Your goal >> The entries below are to be restated exactly, and their images are to be omitted.

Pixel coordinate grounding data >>
Content starts
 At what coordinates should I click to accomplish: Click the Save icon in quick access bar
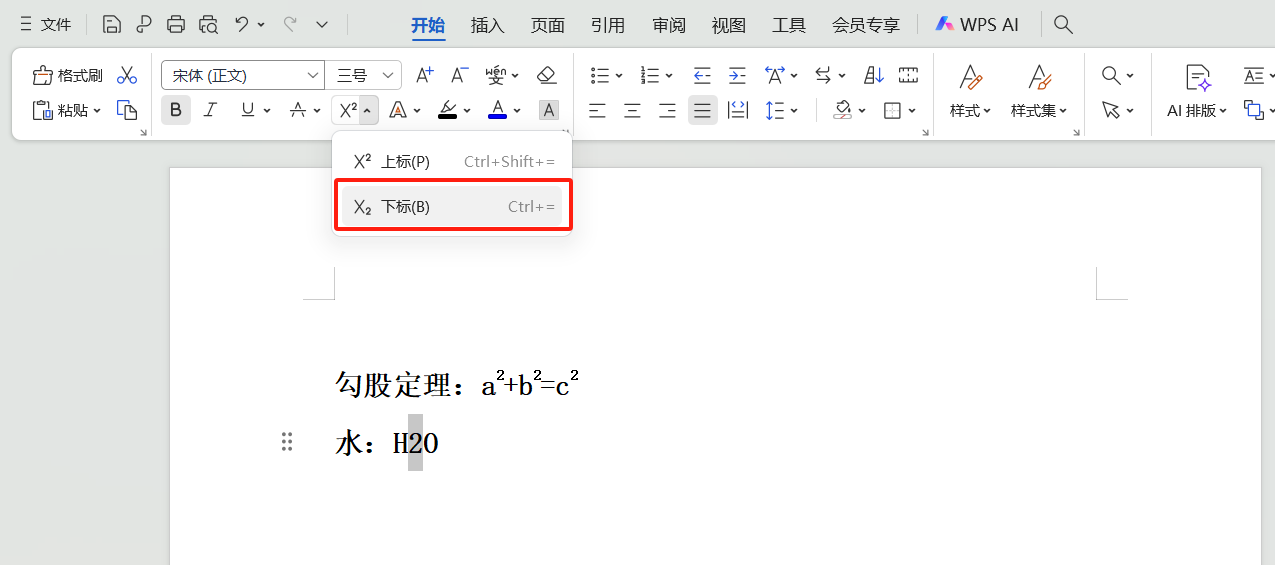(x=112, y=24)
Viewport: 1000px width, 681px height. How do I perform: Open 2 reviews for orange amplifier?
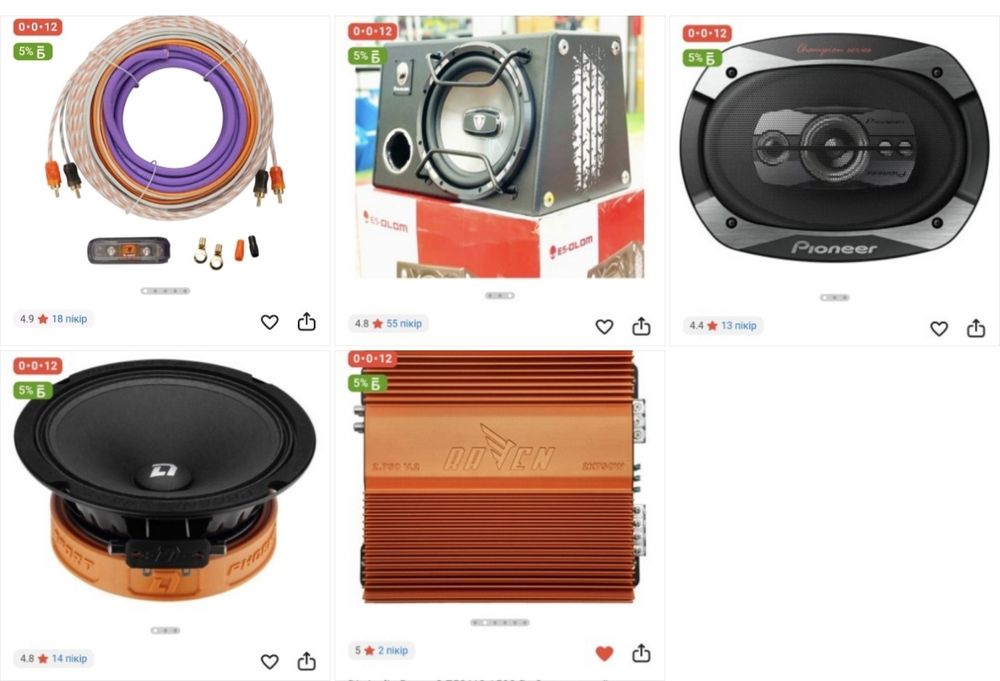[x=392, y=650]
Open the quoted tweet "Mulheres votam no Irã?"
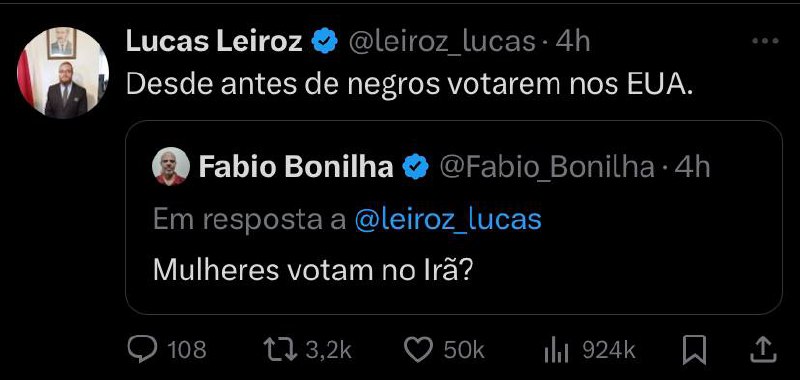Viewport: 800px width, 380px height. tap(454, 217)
Content ends
Expected answer >>
 At what coordinates should I click to accomplish: Click the Save icon in quick access bar
(x=112, y=24)
Viewport: 1000px width, 681px height. How do I perform: Open 2 reviews for orange amplifier?
[x=392, y=650]
Open the quoted tweet "Mulheres votam no Irã?"
Viewport: 800px width, 380px height. tap(454, 217)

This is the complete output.